Implicit differentiation is a technique to calculate the derivative when it is not possible to solve an equation explicitly for y. The technique is just a way to apply the chain rule. So, if you know the chain rule, you will pick up this technique right away. On this page, we give you techniques to solve implicit differentiation problems, starting with some basic examples and building in difficulty as the discussion progresses.

 What is Implicit Differentiation?

Implicit differentiation is a technique to calculate the derivative when there is no way to solve the equation for y. For example, up until now, you probably were given or were able to write an equation like
$$y = \sin(2x) + x^4 + e^{x}$$
Notice that all the variables on the right side of the equal sign are x's and the variable y is alone on the left and has a power of 1. In essence, the equation is solved for a single y. Then, when you take the derivative, you really only need to work with the right side and the answer just falls out as $$dy/dx$$.

Sometimes it is just not possible to isolate an individual y. For example, in the equation
$$y + e^{y} = \sin(2x) + x^4 + e^{x}$$
there is no way to solve for y because of the $$e^{y}$$ term. In cases like this we use implicit differentiation to calculate $$dy/dx$$.

Before we look at exactly how to do implicit differentation, let's look at a few points that will give you an overview of what to look for.

→ **Instruction 1**: Pull out each line of the entries that contains the string "text", treating uppercase and lowercase as different.
The entries below the passage on implicit differentiation are unrelated to it.

(Dataset excerpt)

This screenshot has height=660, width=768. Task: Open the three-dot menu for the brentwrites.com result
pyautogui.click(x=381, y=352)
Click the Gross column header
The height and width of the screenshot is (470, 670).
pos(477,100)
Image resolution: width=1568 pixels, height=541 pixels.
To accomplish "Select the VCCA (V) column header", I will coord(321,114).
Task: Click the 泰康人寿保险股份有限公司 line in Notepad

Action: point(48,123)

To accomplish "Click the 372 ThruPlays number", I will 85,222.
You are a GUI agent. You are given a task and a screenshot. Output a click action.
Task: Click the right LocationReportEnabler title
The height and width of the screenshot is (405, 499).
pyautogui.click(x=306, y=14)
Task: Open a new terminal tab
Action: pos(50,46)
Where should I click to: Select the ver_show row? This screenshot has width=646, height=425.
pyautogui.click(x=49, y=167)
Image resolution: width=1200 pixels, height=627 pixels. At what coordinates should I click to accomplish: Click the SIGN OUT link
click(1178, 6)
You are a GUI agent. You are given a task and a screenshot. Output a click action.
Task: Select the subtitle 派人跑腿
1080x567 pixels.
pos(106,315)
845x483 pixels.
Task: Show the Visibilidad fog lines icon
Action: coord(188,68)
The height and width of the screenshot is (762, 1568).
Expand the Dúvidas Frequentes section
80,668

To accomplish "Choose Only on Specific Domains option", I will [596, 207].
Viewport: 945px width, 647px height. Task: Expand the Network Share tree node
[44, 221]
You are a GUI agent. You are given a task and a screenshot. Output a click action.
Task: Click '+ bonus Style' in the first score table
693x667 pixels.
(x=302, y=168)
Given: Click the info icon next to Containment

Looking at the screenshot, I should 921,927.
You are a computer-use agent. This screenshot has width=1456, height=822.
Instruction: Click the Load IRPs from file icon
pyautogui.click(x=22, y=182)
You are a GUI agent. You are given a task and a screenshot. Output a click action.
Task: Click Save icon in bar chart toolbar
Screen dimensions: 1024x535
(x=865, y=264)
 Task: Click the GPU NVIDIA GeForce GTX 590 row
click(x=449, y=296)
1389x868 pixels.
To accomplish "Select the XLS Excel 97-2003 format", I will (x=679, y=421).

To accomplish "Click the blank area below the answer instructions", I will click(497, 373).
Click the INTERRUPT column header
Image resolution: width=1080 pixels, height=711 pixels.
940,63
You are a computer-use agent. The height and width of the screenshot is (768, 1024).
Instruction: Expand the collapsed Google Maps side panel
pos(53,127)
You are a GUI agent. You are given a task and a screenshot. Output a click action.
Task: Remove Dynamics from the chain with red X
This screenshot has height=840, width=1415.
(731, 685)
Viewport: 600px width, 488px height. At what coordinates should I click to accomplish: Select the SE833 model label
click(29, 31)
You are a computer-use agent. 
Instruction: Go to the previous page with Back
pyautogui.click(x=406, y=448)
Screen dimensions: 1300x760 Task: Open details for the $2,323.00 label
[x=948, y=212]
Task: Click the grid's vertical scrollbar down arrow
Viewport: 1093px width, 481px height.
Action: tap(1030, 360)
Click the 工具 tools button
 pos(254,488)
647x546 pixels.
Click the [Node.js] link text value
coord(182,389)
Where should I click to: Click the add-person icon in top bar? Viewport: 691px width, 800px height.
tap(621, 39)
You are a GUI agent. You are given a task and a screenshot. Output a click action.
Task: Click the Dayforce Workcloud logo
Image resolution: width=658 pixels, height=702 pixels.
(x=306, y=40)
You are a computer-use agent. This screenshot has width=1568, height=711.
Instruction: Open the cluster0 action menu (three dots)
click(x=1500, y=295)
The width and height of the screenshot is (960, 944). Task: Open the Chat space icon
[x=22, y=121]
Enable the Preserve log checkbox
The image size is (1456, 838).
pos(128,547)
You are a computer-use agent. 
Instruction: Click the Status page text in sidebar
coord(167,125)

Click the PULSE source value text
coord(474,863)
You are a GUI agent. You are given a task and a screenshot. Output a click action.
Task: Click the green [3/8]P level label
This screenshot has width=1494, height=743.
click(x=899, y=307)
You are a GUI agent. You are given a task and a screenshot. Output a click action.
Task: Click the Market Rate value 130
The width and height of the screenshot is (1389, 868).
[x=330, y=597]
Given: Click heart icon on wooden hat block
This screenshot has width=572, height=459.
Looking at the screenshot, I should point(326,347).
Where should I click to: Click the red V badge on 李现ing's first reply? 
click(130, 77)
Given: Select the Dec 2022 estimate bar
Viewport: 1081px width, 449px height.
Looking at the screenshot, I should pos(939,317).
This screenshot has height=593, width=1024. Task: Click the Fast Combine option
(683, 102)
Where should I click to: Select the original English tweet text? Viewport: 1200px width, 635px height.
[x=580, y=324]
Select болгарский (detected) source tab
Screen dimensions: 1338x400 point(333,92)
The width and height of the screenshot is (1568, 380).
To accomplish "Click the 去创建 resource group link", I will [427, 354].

→ **Instruction 2**: Please extract everything in the passage on implicit differentiation from "Sometimes it is" down to "to look for.", copied word for word.

→ **Complete answer 1**:
Click the [Node.js] link text value
Instruction: Click the Status page text in sidebar
Click the PULSE source value text
Where should I click to: Select the original English tweet text? Viewport: 1200px width, 635px height.

→ **Complete answer 2**:
Sometimes it is just not possible to isolate an individual y. For example, in the equation
$$y + e^{y} = \sin(2x) + x^4 + e^{x}$$
there is no way to solve for y because of the $$e^{y}$$ term. In cases like this we use implicit differentiation to calculate $$dy/dx$$.

Before we look at exactly how to do implicit differentation, let's look at a few points that will give you an overview of what to look for.